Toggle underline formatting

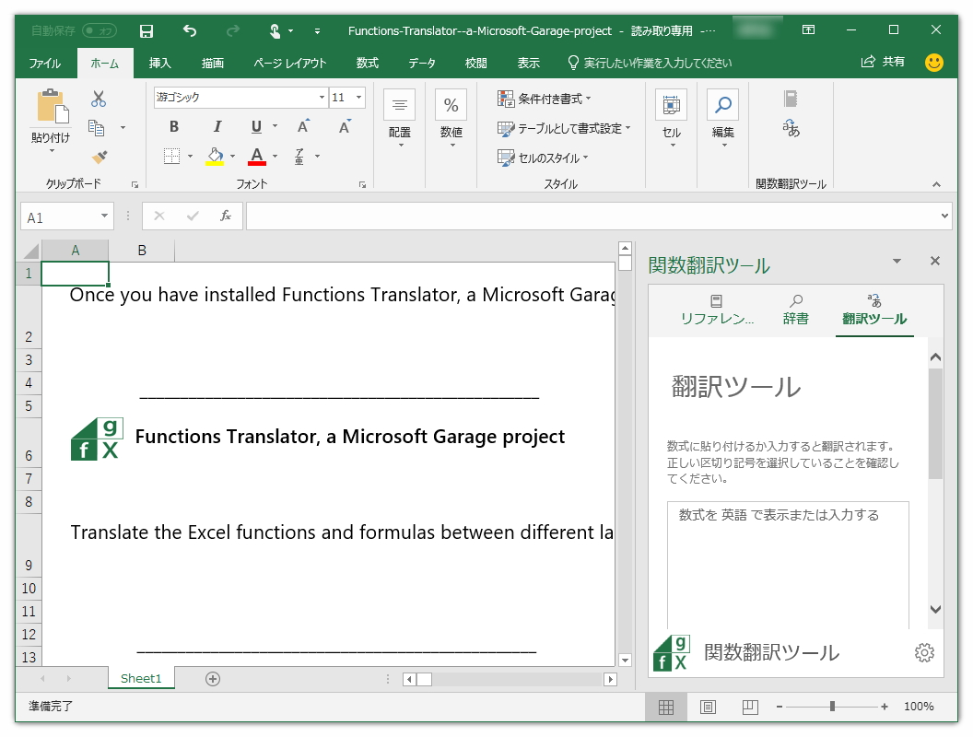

...

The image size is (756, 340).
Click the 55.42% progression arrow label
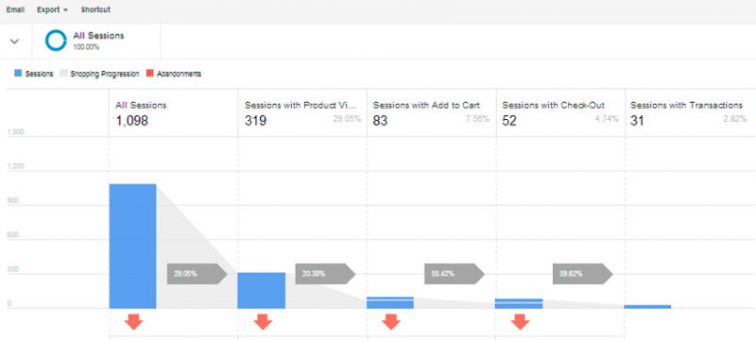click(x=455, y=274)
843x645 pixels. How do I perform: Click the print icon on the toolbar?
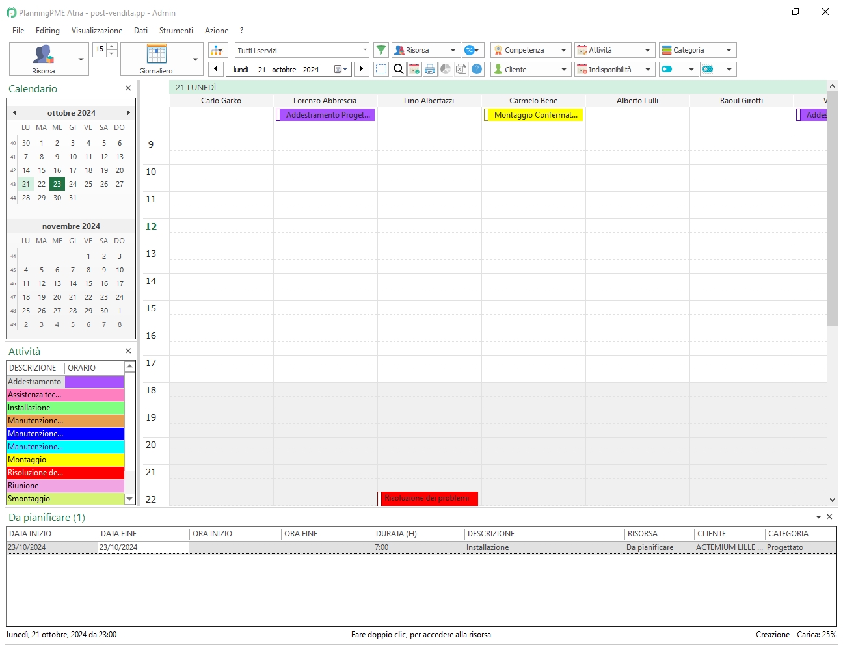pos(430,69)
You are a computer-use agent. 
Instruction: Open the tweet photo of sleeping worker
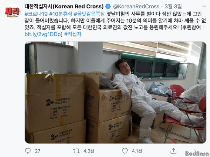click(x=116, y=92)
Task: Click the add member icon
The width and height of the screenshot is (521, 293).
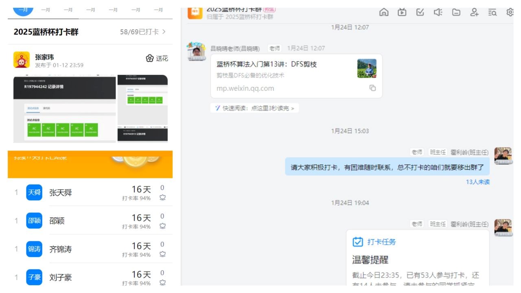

Requirement>
In the records above, everything from the line with "The image size is (756, 340)." down to the line with "The width and" must be duplicated exactly, both lines kept. Leave no pictures in.

Result of the task>
The image size is (756, 340).
Click the 55.42% progression arrow label
click(x=455, y=274)
843x645 pixels. How do I perform: Click the print icon on the toolbar?
pos(430,69)
You are a computer-use agent. 
Instruction: Open the tweet photo of sleeping worker
click(x=116, y=92)
Task: Click the add member icon
The width and height of the screenshot is (521, 293).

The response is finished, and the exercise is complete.